- Your instructions -
Could you repeat all of the entries below word for word, apart from the pictures?

─── Raw data

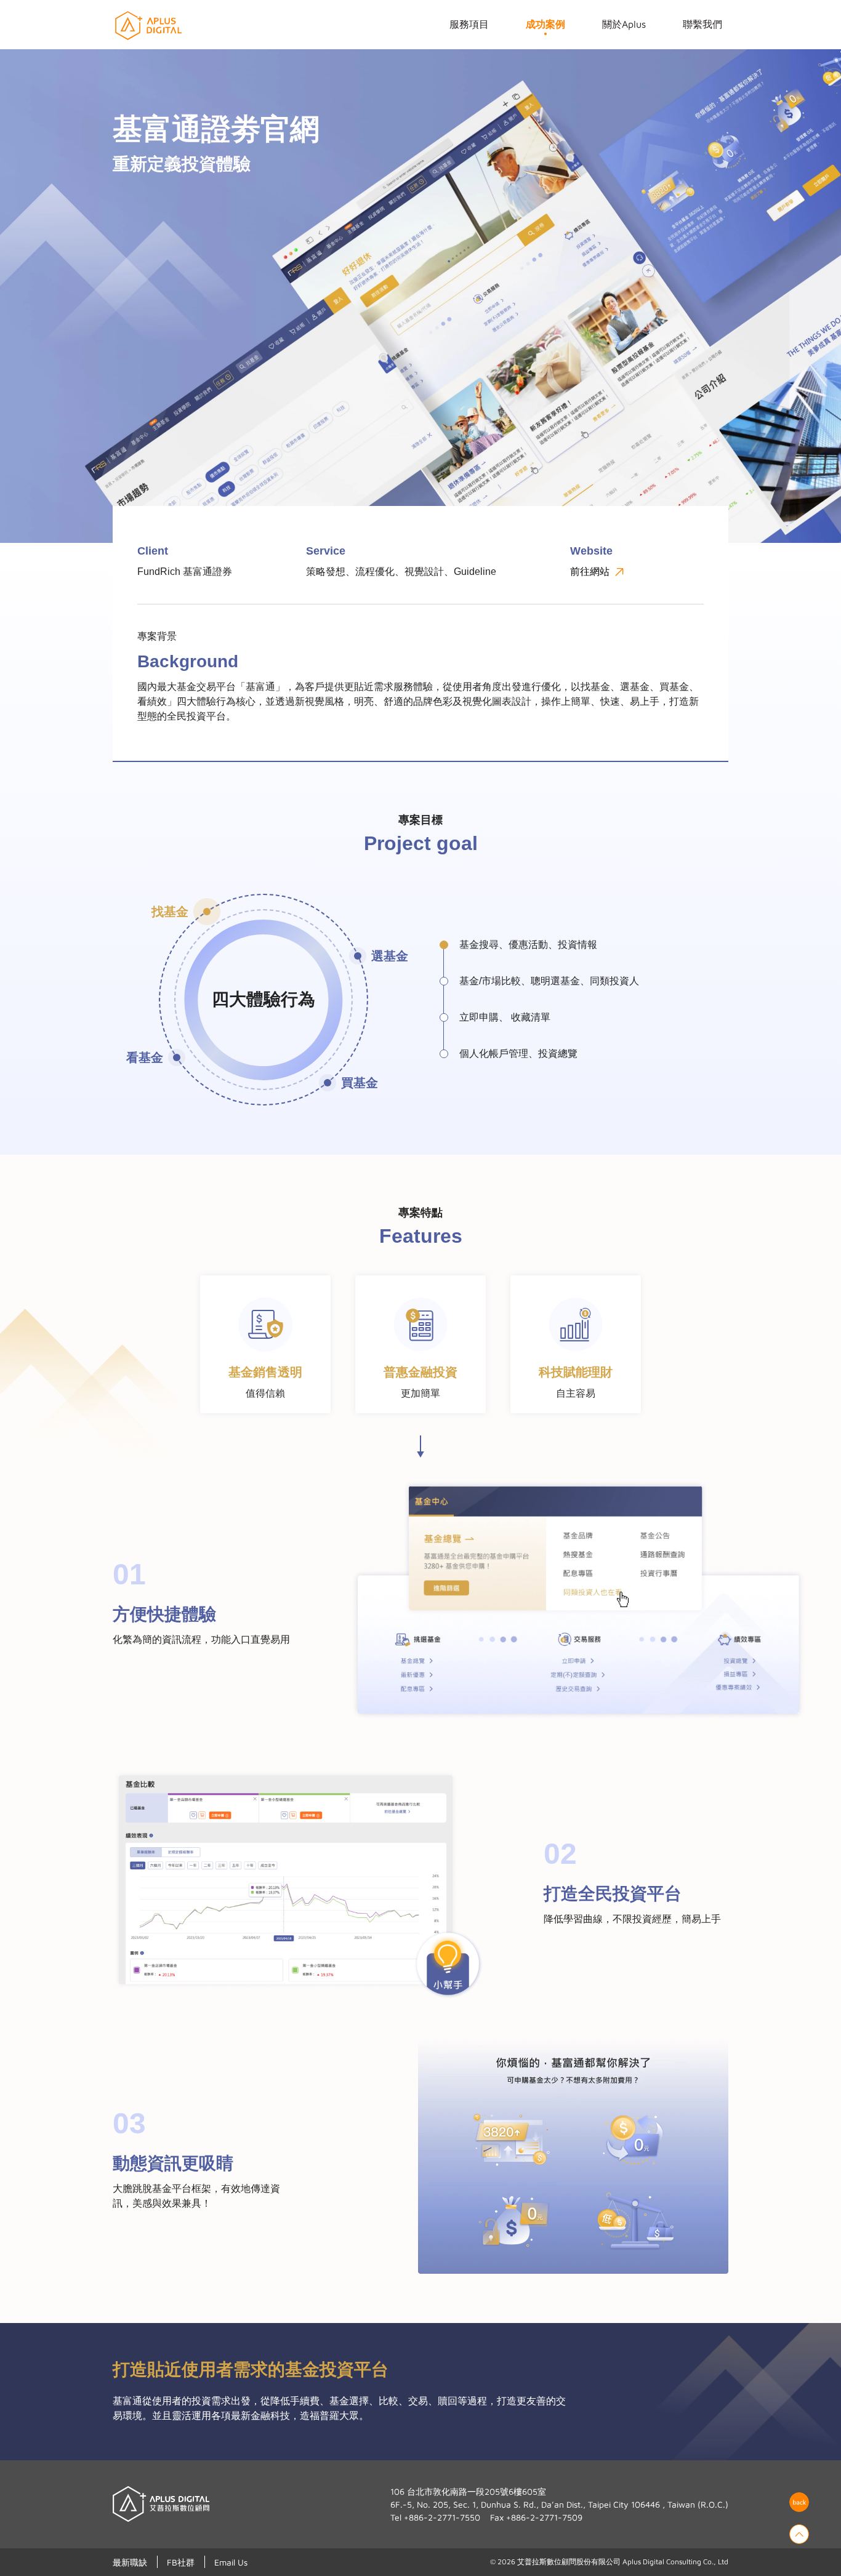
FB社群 (181, 2562)
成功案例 (545, 24)
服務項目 (469, 24)
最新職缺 (130, 2562)
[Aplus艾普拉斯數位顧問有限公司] (147, 25)
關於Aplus (624, 24)
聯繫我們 (702, 24)
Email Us (230, 2562)
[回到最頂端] (799, 2534)
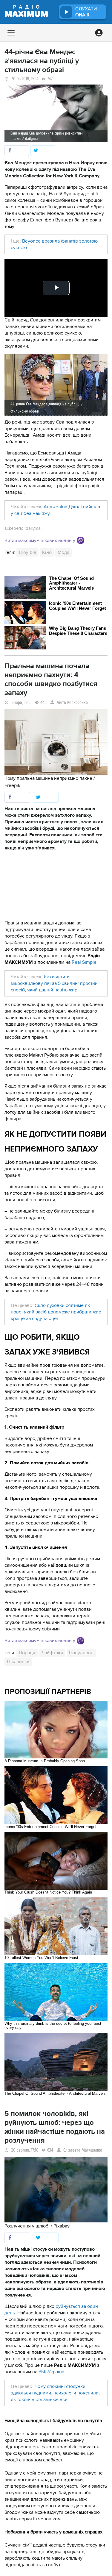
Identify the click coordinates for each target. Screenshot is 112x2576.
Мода (63, 552)
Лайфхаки (52, 1653)
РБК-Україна (51, 2372)
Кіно (47, 552)
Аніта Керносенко (72, 702)
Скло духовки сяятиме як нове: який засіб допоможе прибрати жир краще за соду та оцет (56, 1311)
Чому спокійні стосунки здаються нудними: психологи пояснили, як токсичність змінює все (55, 2392)
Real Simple (84, 962)
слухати (86, 12)
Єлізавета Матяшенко (82, 2150)
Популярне (81, 1653)
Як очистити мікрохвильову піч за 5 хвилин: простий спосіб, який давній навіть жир (54, 983)
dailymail (34, 528)
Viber (80, 540)
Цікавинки (18, 1662)
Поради (27, 1653)
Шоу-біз (27, 552)
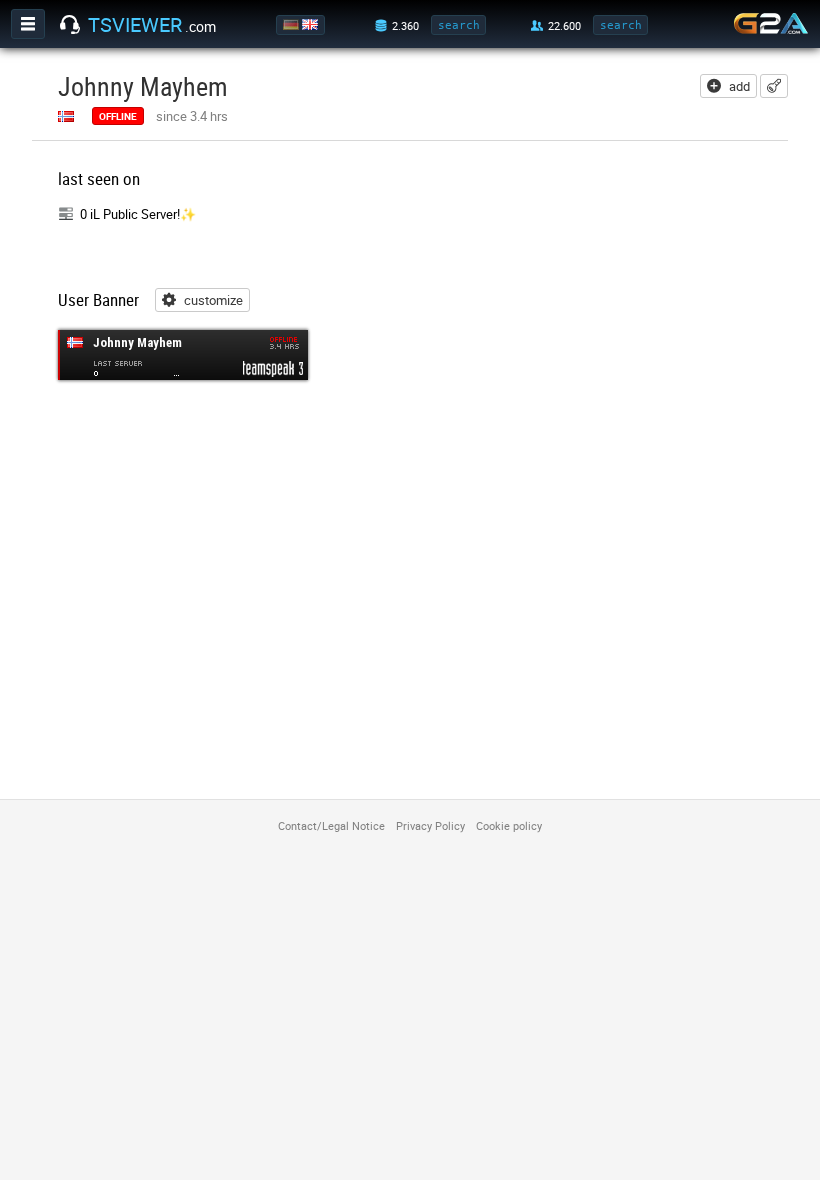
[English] (311, 25)
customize (213, 300)
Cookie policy (509, 825)
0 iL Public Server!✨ (138, 214)
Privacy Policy (430, 825)
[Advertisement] (638, 292)
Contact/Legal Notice (331, 825)
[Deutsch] (292, 25)
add (739, 86)
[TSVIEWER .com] (70, 25)
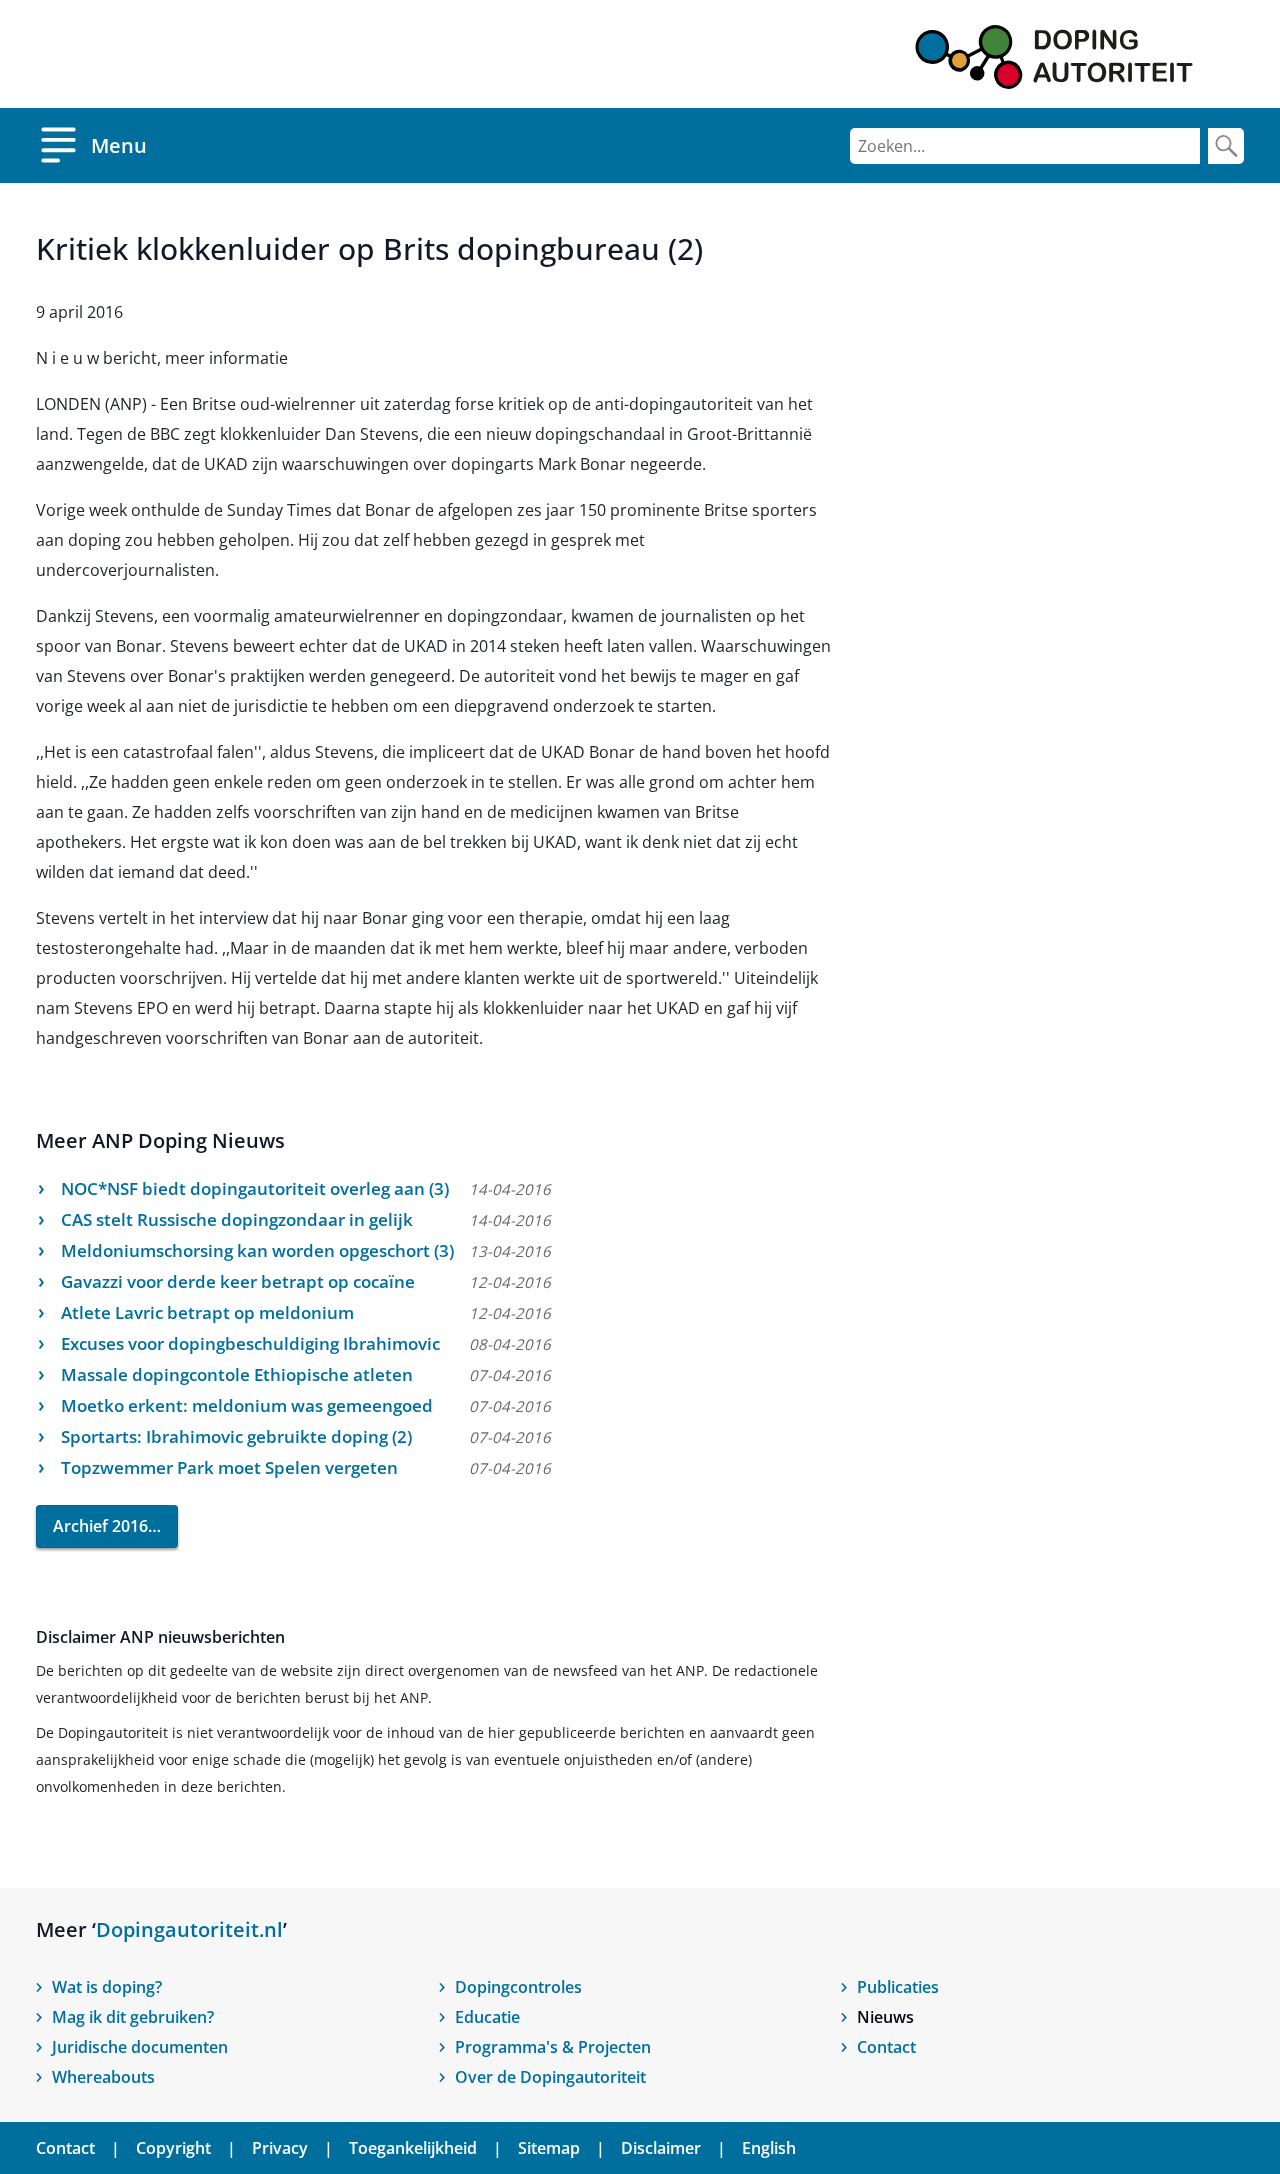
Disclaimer (661, 2148)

──────

- Task response -
FB社群 (181, 2562)
成功案例 (545, 24)
服務項目 (469, 24)
最新職缺 (130, 2562)
[Aplus艾普拉斯數位顧問有限公司] (147, 25)
關於Aplus (624, 24)
聯繫我們 (702, 24)
Email Us (230, 2562)
[回到最頂端] (799, 2534)
Identify the click coordinates for each target. Screenshot is 112x2576.
Мода (63, 552)
Лайфхаки (52, 1653)
РБК-Україна (51, 2372)
Кіно (47, 552)
Аніта Керносенко (72, 702)
Скло духовки сяятиме як нове: який засіб допоможе прибрати жир краще за соду та оцет (56, 1311)
Чому спокійні стосунки здаються нудними: психологи пояснили, як токсичність змінює все (55, 2392)
Real Simple (84, 962)
слухати (86, 12)
Єлізавета Матяшенко (82, 2150)
Популярне (81, 1653)
Як очистити мікрохвильову піч за 5 хвилин: простий спосіб, який давній навіть жир (54, 983)
dailymail (34, 528)
Viber (80, 540)
Цікавинки (18, 1662)
Поради (27, 1653)
Шоу-біз (27, 552)
[English] (311, 25)
customize (213, 300)
Cookie policy (509, 825)
0 iL Public Server!✨ (138, 214)
Privacy Policy (430, 825)
[Advertisement] (638, 292)
Contact/Legal Notice (331, 825)
[Deutsch] (292, 25)
add (739, 86)
[TSVIEWER .com] (70, 25)
Disclaimer (661, 2148)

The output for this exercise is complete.